Requirement
Change every occurrence of "computer-use agent" in the records below to "desktop automation agent", and write all the lines out again with nothing else altered.

--- start of Materials provided ---

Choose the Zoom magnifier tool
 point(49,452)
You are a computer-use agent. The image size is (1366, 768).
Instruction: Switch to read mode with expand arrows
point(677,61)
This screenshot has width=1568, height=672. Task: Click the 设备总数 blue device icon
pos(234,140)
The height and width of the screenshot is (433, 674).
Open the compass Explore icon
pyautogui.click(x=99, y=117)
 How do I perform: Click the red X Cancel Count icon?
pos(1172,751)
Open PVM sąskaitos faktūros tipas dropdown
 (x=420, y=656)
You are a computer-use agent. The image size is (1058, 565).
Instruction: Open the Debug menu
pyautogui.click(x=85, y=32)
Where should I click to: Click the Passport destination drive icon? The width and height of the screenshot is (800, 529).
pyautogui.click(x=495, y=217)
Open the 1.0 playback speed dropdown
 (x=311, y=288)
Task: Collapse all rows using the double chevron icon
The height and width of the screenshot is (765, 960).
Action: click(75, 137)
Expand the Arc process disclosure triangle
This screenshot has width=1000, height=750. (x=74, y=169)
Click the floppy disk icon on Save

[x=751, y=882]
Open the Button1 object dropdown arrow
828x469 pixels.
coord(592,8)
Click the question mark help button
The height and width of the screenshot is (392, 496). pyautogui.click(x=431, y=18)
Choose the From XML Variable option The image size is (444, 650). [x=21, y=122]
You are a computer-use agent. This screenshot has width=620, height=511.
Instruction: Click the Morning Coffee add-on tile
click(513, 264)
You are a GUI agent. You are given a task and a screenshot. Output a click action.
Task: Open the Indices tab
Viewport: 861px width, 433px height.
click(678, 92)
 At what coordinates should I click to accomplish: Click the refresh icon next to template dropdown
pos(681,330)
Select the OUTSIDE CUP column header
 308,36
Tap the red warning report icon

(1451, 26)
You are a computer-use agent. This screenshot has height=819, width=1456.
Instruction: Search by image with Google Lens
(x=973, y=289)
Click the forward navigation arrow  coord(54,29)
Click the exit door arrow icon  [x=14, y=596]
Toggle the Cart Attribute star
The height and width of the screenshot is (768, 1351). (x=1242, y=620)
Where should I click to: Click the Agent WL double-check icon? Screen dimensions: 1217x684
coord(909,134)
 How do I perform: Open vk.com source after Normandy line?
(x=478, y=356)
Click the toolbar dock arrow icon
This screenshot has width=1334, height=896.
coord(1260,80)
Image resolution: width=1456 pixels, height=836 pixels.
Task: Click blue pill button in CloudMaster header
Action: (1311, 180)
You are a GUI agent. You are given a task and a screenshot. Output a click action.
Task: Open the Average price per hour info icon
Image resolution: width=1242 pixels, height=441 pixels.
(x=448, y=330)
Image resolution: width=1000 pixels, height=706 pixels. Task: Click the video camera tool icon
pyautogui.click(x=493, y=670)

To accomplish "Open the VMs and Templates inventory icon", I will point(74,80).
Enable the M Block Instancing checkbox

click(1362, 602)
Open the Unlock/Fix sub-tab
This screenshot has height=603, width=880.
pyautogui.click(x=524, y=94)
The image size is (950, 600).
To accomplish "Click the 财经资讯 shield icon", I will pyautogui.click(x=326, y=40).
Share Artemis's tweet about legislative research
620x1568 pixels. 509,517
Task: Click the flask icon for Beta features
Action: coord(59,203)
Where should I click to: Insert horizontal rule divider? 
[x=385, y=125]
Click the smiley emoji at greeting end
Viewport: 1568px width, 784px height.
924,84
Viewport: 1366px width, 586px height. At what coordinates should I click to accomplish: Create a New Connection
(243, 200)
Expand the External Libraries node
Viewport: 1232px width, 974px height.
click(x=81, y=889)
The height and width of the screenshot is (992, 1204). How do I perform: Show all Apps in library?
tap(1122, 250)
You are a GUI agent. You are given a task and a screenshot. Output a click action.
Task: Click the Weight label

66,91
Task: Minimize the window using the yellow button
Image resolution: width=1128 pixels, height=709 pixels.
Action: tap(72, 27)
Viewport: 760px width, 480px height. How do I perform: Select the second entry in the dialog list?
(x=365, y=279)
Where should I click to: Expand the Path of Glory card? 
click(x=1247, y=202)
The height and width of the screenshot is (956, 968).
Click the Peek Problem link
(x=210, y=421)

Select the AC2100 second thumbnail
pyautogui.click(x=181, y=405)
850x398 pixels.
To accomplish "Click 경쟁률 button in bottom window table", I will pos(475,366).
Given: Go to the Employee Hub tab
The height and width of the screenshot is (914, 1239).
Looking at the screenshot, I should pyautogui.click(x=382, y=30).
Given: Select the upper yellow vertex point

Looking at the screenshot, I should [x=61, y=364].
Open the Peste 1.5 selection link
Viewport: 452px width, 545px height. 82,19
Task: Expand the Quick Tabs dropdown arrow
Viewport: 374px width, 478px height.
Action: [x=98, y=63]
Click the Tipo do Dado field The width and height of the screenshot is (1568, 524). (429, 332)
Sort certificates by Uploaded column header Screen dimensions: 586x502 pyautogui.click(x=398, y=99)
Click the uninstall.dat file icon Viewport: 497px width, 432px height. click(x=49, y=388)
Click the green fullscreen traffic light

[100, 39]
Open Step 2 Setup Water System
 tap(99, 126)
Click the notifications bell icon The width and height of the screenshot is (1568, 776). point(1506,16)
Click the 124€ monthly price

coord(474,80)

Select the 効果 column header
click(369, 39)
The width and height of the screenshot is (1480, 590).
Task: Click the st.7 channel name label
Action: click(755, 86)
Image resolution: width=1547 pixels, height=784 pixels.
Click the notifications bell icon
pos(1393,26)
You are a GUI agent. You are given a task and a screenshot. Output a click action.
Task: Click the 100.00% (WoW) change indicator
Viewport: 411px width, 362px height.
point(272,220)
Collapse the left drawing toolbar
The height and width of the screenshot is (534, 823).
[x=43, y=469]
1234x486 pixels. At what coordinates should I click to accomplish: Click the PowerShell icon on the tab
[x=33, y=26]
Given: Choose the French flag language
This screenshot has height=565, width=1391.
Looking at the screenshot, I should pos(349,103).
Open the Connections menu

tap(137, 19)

--- end of Materials provided ---

Exercise response
Choose the Zoom magnifier tool
 point(49,452)
You are a desktop automation agent. The image size is (1366, 768).
Instruction: Switch to read mode with expand arrows
point(677,61)
This screenshot has width=1568, height=672. Task: Click the 设备总数 blue device icon
pos(234,140)
The height and width of the screenshot is (433, 674).
Open the compass Explore icon
pyautogui.click(x=99, y=117)
 How do I perform: Click the red X Cancel Count icon?
pos(1172,751)
Open PVM sąskaitos faktūros tipas dropdown
 (x=420, y=656)
You are a desktop automation agent. The image size is (1058, 565).
Instruction: Open the Debug menu
pyautogui.click(x=85, y=32)
Where should I click to: Click the Passport destination drive icon? The width and height of the screenshot is (800, 529).
pyautogui.click(x=495, y=217)
Open the 1.0 playback speed dropdown
 (x=311, y=288)
Task: Collapse all rows using the double chevron icon
The height and width of the screenshot is (765, 960).
Action: click(75, 137)
Expand the Arc process disclosure triangle
This screenshot has width=1000, height=750. (x=74, y=169)
Click the floppy disk icon on Save

[x=751, y=882]
Open the Button1 object dropdown arrow
828x469 pixels.
coord(592,8)
Click the question mark help button
The height and width of the screenshot is (392, 496). pyautogui.click(x=431, y=18)
Choose the From XML Variable option The image size is (444, 650). [x=21, y=122]
You are a desktop automation agent. This screenshot has width=620, height=511.
Instruction: Click the Morning Coffee add-on tile
click(513, 264)
You are a GUI agent. You are given a task and a screenshot. Output a click action.
Task: Open the Indices tab
Viewport: 861px width, 433px height.
click(678, 92)
 At what coordinates should I click to accomplish: Click the refresh icon next to template dropdown
pos(681,330)
Select the OUTSIDE CUP column header
 308,36
Tap the red warning report icon

(1451, 26)
You are a desktop automation agent. This screenshot has height=819, width=1456.
Instruction: Search by image with Google Lens
(x=973, y=289)
Click the forward navigation arrow  coord(54,29)
Click the exit door arrow icon  [x=14, y=596]
Toggle the Cart Attribute star
The height and width of the screenshot is (768, 1351). (x=1242, y=620)
Where should I click to: Click the Agent WL double-check icon? Screen dimensions: 1217x684
coord(909,134)
 How do I perform: Open vk.com source after Normandy line?
(x=478, y=356)
Click the toolbar dock arrow icon
This screenshot has width=1334, height=896.
coord(1260,80)
Image resolution: width=1456 pixels, height=836 pixels.
Task: Click blue pill button in CloudMaster header
Action: (1311, 180)
You are a GUI agent. You are given a task and a screenshot. Output a click action.
Task: Open the Average price per hour info icon
Image resolution: width=1242 pixels, height=441 pixels.
(x=448, y=330)
Image resolution: width=1000 pixels, height=706 pixels. Task: Click the video camera tool icon
pyautogui.click(x=493, y=670)

To accomplish "Open the VMs and Templates inventory icon", I will point(74,80).
Enable the M Block Instancing checkbox

click(1362, 602)
Open the Unlock/Fix sub-tab
This screenshot has height=603, width=880.
pyautogui.click(x=524, y=94)
The image size is (950, 600).
To accomplish "Click the 财经资讯 shield icon", I will pyautogui.click(x=326, y=40).
Share Artemis's tweet about legislative research
620x1568 pixels. 509,517
Task: Click the flask icon for Beta features
Action: coord(59,203)
Where should I click to: Insert horizontal rule divider? 
[x=385, y=125]
Click the smiley emoji at greeting end
Viewport: 1568px width, 784px height.
924,84
Viewport: 1366px width, 586px height. At what coordinates should I click to accomplish: Create a New Connection
(243, 200)
Expand the External Libraries node
Viewport: 1232px width, 974px height.
click(x=81, y=889)
The height and width of the screenshot is (992, 1204). How do I perform: Show all Apps in library?
tap(1122, 250)
You are a GUI agent. You are given a task and a screenshot. Output a click action.
Task: Click the Weight label

66,91
Task: Minimize the window using the yellow button
Image resolution: width=1128 pixels, height=709 pixels.
Action: tap(72, 27)
Viewport: 760px width, 480px height. How do I perform: Select the second entry in the dialog list?
(x=365, y=279)
Where should I click to: Expand the Path of Glory card? 
click(x=1247, y=202)
The height and width of the screenshot is (956, 968).
Click the Peek Problem link
(x=210, y=421)

Select the AC2100 second thumbnail
pyautogui.click(x=181, y=405)
850x398 pixels.
To accomplish "Click 경쟁률 button in bottom window table", I will pos(475,366).
Given: Go to the Employee Hub tab
The height and width of the screenshot is (914, 1239).
Looking at the screenshot, I should pyautogui.click(x=382, y=30).
Given: Select the upper yellow vertex point

Looking at the screenshot, I should [x=61, y=364].
Open the Peste 1.5 selection link
Viewport: 452px width, 545px height. 82,19
Task: Expand the Quick Tabs dropdown arrow
Viewport: 374px width, 478px height.
Action: [x=98, y=63]
Click the Tipo do Dado field The width and height of the screenshot is (1568, 524). (429, 332)
Sort certificates by Uploaded column header Screen dimensions: 586x502 pyautogui.click(x=398, y=99)
Click the uninstall.dat file icon Viewport: 497px width, 432px height. click(x=49, y=388)
Click the green fullscreen traffic light

[100, 39]
Open Step 2 Setup Water System
 tap(99, 126)
Click the notifications bell icon The width and height of the screenshot is (1568, 776). point(1506,16)
Click the 124€ monthly price

coord(474,80)

Select the 効果 column header
click(369, 39)
The width and height of the screenshot is (1480, 590).
Task: Click the st.7 channel name label
Action: click(755, 86)
Image resolution: width=1547 pixels, height=784 pixels.
Click the notifications bell icon
pos(1393,26)
You are a GUI agent. You are given a task and a screenshot. Output a click action.
Task: Click the 100.00% (WoW) change indicator
Viewport: 411px width, 362px height.
point(272,220)
Collapse the left drawing toolbar
The height and width of the screenshot is (534, 823).
[x=43, y=469]
1234x486 pixels. At what coordinates should I click to accomplish: Click the PowerShell icon on the tab
[x=33, y=26]
Given: Choose the French flag language
This screenshot has height=565, width=1391.
Looking at the screenshot, I should pos(349,103).
Open the Connections menu

tap(137, 19)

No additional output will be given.